TASK:
Look below for the line containing "France (941, 798)" and the line containing "19.04.01. Szenior Szo."; repeat exactly those two lines and all lines between them, and nothing else.

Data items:
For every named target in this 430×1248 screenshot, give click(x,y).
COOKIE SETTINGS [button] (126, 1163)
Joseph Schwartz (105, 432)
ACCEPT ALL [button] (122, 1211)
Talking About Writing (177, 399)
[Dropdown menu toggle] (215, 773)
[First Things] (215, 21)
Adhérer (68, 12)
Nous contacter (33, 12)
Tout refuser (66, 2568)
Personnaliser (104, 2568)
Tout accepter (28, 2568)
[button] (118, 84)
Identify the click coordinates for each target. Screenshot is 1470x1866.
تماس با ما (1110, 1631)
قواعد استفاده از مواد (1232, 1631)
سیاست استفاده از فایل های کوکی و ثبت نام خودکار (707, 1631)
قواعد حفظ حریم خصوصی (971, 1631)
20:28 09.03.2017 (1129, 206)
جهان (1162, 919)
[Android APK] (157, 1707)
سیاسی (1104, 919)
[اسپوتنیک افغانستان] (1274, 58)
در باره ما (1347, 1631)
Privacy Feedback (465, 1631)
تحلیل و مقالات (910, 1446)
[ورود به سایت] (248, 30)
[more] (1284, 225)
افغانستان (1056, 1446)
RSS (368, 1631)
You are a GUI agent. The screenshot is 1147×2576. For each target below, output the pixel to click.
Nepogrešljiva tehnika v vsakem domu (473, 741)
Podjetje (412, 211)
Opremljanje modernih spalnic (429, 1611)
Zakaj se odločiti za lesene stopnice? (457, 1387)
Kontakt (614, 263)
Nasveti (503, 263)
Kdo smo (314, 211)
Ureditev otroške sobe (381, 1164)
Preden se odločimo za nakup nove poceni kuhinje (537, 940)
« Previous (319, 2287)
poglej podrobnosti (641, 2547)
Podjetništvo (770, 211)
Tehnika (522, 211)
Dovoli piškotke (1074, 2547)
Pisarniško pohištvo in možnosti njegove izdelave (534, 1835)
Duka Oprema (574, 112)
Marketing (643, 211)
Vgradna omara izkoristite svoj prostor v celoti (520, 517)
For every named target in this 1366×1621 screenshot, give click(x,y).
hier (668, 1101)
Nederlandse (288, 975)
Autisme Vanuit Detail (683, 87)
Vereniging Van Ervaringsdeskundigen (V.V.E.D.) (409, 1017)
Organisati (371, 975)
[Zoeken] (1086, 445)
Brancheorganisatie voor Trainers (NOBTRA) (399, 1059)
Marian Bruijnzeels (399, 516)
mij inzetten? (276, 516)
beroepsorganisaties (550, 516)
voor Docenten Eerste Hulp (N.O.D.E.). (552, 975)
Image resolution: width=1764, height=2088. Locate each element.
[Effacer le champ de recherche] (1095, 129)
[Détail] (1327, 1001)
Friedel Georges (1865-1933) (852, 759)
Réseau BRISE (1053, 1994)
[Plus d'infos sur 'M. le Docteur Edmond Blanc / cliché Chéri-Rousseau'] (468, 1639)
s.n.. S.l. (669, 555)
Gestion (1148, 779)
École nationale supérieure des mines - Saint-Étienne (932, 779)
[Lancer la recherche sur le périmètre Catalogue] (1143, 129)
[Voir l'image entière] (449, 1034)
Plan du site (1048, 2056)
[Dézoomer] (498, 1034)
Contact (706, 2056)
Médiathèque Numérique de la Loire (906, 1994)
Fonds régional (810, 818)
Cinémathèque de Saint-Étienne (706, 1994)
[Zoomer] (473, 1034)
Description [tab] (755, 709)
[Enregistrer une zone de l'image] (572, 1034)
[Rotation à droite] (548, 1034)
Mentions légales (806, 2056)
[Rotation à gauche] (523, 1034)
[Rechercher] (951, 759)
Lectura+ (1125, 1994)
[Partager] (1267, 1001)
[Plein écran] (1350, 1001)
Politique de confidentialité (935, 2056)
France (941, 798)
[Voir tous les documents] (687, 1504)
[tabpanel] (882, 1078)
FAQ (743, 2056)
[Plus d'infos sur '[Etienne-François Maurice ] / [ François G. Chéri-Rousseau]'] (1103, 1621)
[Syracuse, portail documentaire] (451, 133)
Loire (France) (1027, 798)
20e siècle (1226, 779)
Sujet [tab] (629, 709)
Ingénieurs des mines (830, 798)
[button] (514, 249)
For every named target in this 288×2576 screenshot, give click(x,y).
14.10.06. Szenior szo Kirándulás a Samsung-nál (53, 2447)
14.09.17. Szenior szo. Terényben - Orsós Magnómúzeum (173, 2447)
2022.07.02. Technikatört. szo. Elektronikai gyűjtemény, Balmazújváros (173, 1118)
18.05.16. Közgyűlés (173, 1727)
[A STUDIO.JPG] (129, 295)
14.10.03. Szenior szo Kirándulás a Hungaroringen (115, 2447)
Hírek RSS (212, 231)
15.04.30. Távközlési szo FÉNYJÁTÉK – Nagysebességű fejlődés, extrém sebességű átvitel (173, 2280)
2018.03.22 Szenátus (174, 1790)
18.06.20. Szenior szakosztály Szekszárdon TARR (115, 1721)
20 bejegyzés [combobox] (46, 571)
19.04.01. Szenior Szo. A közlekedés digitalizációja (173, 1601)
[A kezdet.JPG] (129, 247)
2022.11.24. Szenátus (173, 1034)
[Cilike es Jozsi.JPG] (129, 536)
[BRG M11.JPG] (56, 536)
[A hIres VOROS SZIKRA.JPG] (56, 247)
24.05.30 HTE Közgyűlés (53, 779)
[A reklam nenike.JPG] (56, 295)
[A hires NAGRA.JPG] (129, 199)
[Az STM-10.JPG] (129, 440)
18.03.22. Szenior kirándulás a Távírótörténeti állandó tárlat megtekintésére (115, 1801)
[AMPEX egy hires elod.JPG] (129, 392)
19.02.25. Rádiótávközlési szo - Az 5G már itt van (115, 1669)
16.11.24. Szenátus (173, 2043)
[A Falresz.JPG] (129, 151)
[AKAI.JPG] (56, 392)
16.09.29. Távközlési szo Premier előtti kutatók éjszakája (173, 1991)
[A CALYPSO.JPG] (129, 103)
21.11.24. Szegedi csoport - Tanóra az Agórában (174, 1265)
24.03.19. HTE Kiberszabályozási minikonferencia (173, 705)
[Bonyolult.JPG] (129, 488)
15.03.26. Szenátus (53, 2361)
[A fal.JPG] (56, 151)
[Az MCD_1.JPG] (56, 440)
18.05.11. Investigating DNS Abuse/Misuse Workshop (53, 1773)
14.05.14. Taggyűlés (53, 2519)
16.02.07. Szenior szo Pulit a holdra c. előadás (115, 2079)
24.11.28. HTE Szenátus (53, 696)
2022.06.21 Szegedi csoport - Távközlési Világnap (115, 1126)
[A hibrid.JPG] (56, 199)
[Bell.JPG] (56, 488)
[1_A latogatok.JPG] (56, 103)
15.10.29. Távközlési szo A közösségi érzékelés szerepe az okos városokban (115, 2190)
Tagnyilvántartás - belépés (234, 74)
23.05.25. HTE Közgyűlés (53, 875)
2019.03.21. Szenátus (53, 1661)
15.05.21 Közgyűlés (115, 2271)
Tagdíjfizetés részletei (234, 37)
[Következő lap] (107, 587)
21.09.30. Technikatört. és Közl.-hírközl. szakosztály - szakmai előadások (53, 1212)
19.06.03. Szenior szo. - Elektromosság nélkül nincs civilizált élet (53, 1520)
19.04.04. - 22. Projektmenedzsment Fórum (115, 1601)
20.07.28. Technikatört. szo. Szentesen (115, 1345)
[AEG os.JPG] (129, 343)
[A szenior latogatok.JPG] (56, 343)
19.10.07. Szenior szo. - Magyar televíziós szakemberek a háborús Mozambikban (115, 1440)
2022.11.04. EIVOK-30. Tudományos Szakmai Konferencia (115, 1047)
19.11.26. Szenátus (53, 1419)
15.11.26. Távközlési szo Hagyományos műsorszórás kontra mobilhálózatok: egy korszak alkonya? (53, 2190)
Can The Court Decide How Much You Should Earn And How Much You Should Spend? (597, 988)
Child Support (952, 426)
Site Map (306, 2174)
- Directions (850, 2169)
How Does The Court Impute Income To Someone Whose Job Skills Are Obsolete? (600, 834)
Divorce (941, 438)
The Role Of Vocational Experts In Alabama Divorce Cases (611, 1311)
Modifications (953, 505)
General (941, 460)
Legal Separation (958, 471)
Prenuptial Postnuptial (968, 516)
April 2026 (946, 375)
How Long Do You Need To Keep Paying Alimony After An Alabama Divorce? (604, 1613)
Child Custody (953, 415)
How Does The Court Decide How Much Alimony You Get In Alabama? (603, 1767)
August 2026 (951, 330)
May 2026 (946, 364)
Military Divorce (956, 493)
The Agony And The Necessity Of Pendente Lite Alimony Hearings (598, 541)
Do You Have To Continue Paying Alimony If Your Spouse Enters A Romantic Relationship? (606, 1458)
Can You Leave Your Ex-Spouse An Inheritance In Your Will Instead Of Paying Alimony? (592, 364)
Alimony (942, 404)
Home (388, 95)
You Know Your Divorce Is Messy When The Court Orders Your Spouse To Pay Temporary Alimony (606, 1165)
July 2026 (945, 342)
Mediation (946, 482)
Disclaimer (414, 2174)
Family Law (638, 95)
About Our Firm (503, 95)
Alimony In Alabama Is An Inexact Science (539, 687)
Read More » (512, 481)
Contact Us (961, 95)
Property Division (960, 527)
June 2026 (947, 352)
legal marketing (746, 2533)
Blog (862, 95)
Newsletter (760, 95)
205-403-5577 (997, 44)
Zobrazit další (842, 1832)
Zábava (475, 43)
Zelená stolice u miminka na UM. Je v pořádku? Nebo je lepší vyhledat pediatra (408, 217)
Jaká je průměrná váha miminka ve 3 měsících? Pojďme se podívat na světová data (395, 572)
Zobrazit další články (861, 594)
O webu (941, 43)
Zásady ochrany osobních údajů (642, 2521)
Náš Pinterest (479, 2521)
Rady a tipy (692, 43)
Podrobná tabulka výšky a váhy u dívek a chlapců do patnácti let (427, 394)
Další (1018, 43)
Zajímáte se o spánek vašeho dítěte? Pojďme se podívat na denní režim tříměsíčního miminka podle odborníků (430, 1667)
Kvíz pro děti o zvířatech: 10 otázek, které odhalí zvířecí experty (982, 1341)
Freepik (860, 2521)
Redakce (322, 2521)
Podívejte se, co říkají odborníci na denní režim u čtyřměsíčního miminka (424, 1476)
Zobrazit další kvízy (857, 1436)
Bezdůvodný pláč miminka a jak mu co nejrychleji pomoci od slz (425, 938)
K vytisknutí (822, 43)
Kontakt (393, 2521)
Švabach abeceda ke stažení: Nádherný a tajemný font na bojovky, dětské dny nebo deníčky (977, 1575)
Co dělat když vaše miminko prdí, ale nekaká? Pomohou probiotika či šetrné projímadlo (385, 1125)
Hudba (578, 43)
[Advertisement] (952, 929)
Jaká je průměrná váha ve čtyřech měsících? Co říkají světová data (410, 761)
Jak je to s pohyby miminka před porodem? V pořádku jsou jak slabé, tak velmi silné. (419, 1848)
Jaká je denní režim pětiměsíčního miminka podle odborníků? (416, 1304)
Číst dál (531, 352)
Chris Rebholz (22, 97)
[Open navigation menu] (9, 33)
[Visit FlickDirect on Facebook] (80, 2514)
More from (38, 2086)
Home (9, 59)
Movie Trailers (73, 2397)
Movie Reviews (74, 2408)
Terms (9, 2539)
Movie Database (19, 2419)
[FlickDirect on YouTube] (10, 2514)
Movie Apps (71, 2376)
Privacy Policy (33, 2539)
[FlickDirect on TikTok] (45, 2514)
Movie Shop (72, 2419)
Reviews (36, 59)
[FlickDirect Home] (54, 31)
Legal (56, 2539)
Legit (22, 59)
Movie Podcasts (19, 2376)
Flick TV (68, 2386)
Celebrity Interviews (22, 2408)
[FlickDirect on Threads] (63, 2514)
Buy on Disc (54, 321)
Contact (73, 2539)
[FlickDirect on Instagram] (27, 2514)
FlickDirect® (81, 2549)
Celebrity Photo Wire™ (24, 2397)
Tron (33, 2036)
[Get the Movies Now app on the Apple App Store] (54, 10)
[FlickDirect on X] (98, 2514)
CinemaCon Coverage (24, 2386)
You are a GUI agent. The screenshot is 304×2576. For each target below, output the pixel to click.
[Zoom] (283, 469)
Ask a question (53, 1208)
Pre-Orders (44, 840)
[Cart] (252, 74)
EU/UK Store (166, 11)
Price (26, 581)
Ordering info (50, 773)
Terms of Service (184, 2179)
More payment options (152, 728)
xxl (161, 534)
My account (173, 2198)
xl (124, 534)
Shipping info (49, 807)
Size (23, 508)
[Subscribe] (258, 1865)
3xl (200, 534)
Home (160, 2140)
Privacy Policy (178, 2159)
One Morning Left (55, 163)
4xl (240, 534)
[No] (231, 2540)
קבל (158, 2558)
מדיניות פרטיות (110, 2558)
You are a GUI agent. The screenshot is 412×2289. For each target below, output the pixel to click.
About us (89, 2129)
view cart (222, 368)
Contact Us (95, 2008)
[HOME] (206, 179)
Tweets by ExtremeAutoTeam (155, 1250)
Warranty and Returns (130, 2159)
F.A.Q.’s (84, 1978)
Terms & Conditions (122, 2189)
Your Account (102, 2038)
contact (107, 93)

OUTPUT FOR THIS EXERCISE:
France (941, 798)
[Voir tous les documents] (687, 1504)
[tabpanel] (882, 1078)
FAQ (743, 2056)
[Plus d'infos sur '[Etienne-François Maurice ] / [ François G. Chéri-Rousseau]'] (1103, 1621)
[Syracuse, portail documentaire] (451, 133)
Loire (France) (1027, 798)
20e siècle (1226, 779)
Sujet [tab] (629, 709)
Ingénieurs des mines (830, 798)
[button] (514, 249)
For every named target in this 288×2576 screenshot, give click(x,y).
14.10.06. Szenior szo Kirándulás a Samsung-nál (53, 2447)
14.09.17. Szenior szo. Terényben - Orsós Magnómúzeum (173, 2447)
2022.07.02. Technikatört. szo. Elektronikai gyűjtemény, Balmazújváros (173, 1118)
18.05.16. Közgyűlés (173, 1727)
[A STUDIO.JPG] (129, 295)
14.10.03. Szenior szo Kirándulás a Hungaroringen (115, 2447)
Hírek RSS (212, 231)
15.04.30. Távközlési szo FÉNYJÁTÉK – Nagysebességű fejlődés, extrém sebességű átvitel (173, 2280)
2018.03.22 Szenátus (174, 1790)
18.06.20. Szenior szakosztály Szekszárdon TARR (115, 1721)
20 bejegyzés [combobox] (46, 571)
19.04.01. Szenior Szo. A közlekedés digitalizációja (173, 1601)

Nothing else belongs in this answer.